The U.S. Naval Observatory in Washington, D.C., under operational control of the Naval Meteorology and Oceanography Command, will execute the agreement and provide precise timing guidance and assistance to the program, believed to be the first in the nation. The Naval Observatory operates an ensemble of approximately 100 atomic clocks to provide the official source of time for the U.S. Department of Defense and a standard of time for the entire United States.
"We expect graduates of this program will provide our nation with a solid foundation of expertise in precise time," said Rear Adm. John Okon, commander of the Naval Meteorology and Oceanography Command. "Because the unique discipline of precise time is practiced in only a few specialized locations, we must ensure the technology and knowledge base continue to grow for tomorrow's workforce and ultimately for the security of the nation."
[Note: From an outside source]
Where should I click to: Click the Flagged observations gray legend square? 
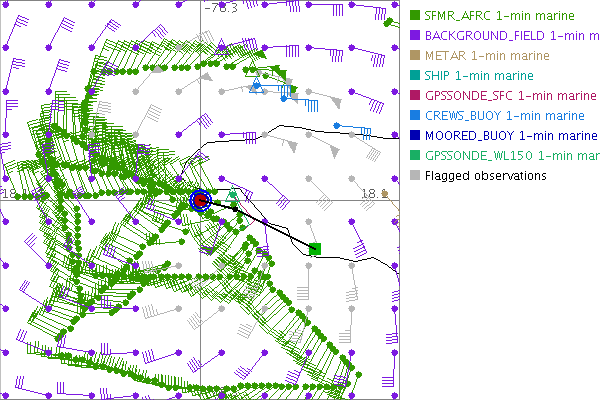coord(415,176)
Modern electronic systems, such as electronic navigation or communications systems, have a critical dependence on precise time. The most visible example is the satellite-based Global Positioning System (GPS). This system is based on the travel time of electromagnetic signals generated by atomic clocks on board each satellite: an accuracy of 10 nanoseconds (10 one-billionths of a second) corresponds to a position accuracy of 10 feet. The Naval Observatory is responsible for the calibration and rate-tracking of the satellite-based clock systems. In fast communications, especially across large-scale digital networks, time synchronization is equally important. All of these critical systems within the Department of Defense and many in the private sector are referenced to the Naval Observatory Master Clock.
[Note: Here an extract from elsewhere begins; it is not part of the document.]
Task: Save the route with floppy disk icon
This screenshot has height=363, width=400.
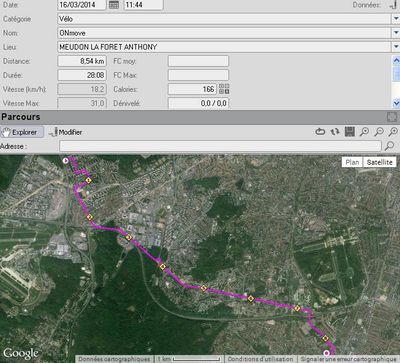Action: [x=350, y=132]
The agreement provides University of Alabama JPTASP students with access to the unique facilities and immense timing capability of the Observatory.
Dr. Paul Koppang, clock operations division head at the Naval Observatory and a driving force behind the agreement, explained that the degree program would provide a talent pool ready to practice the unique discipline, which previously has taken engineering, math and science graduates several years to learn after being hired by the Observatory.
Additionally, the university will provide future Observatory staff with the opportunity to take formal education courses to further their careers in precise timing.
The Naval Observatory enters this Agreement under the authority of U.S. Code Title 10 Section 2194. For more information on the Naval Observatory's time and related earth orientation and astrometry mission visit www.usno.navy.mil.
The Commander, Naval Meteorology and Oceanography Command directs and oversees the collection, processing and exploitation of oceanographic, meteorological, hydrographic, precise time and astrometric information. This environmental information allows Naval and Joint forces to operate more safely and effectively, and make better decisions faster than the adversary. Part of the Information Warfare community, the Naval Meteorology and Oceanography Command is the Navy's physical battlespace authority.